# Task goal
In the article on end-of-life health care costs, what does the Health and Retirement Study conduct after a survey respondent dies?

# Excerpted passage
• • • • • • •
Out-of-Pocket Health Care Expenditures at the End of Life

Featured in print Bulletin on Aging & Health

While virtually all Americans age 65 and above are covered by Medicare, they may nonetheless face significant out-of-pocket health care expenditures. Medicare includes numerous deductibles and copayments, and many people do not have a "medigap" policy to cover these costs. Home health care and nursing home expenditures must be paid for out-of-pocket, unless individuals are poor enough to qualify for Medicaid or have purchased an expensive long-term care insurance policy. Even those with generous insurance coverage may face the costs of specialized food or medical equipment to manage their health conditions.

As health generally declines with age, these out-of-pocket expenditures may be particularly high towards the end of life. High out-of-pocket medical expenditures may strain the finances of older households, for example by draining a couple's assets when one spouse gets sick and leaving little for the other spouse later in life. The risk of high expenditures may also be an important factor in household decisions regarding how much to save and how quickly to spend assets in retirement.

In The Risk of Out-of-Pocket Health Care Expenditures at End of Life (NBER Working Paper 16170), researchers Samuel Marshall, Kathleen McGarry, and Jonathan Skinner estimate the magnitude of these expenditures. They focus not only on the average amount but also on the distribution of expenditures, to better understand the risks that older households face.

The authors use the Health and Retirement Study (HRS) for their analysis, a data set which includes detailed information on the health care expenditures of older individuals. Notably, the HRS conducts an "exit interview" after the death of a survey respondent in order to collect data on the period up to the person's death from a surviving spouse or other family member.

Despite the rich data available in the HRS, the authors nonetheless face a number of challenges in estimating these costs. First, individuals may not answer questions about some expenditure categories or may only be able to provide a range rather than an exact amount. Second, as the survey is administered at fixed two-year intervals but respondents may die at any time, information on spending since the last survey will cover different periods of time for different individuals. Third, some respondents report expenditure amounts that appear to be implausibly large. The authors may overstate the risk of medical expenditures if they use this data but may understate the risk if they do not. Much of their analysis focuses on their strategies for dealing with these challenges.
• • • • • • •
# Provided data
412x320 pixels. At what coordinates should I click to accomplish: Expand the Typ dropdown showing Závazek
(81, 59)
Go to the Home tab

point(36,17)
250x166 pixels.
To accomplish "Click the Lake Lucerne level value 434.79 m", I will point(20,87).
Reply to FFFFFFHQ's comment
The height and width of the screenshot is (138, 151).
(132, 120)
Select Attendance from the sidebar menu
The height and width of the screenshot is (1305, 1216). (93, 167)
• • • • • • •
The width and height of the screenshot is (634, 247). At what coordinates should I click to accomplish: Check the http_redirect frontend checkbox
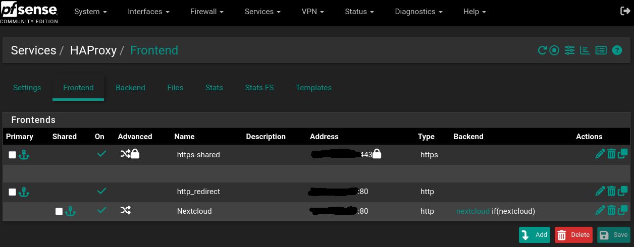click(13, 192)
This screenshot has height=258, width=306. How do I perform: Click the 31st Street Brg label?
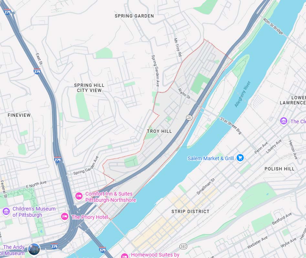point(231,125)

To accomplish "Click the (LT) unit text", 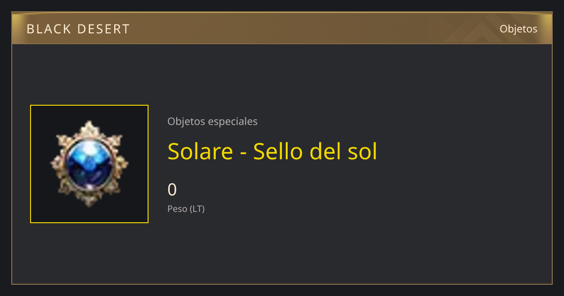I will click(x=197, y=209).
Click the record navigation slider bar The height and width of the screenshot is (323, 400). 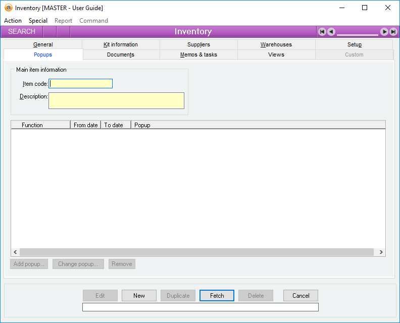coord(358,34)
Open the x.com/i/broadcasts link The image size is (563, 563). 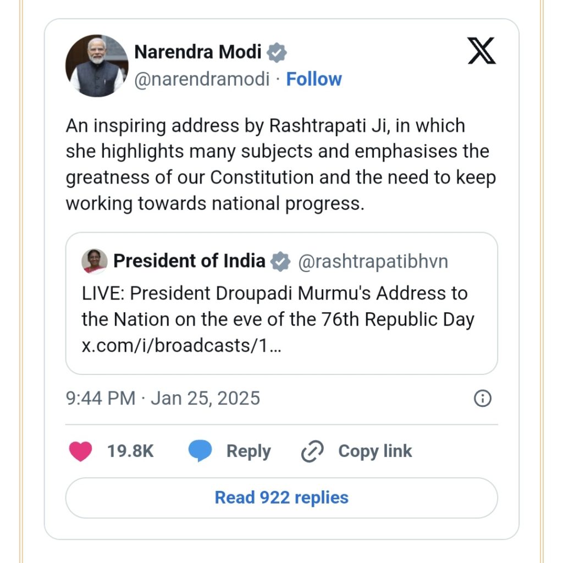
• • • • • • •
# The completed task
An "exit interview" with a surviving spouse or other family member to collect data on the period up to the person's death.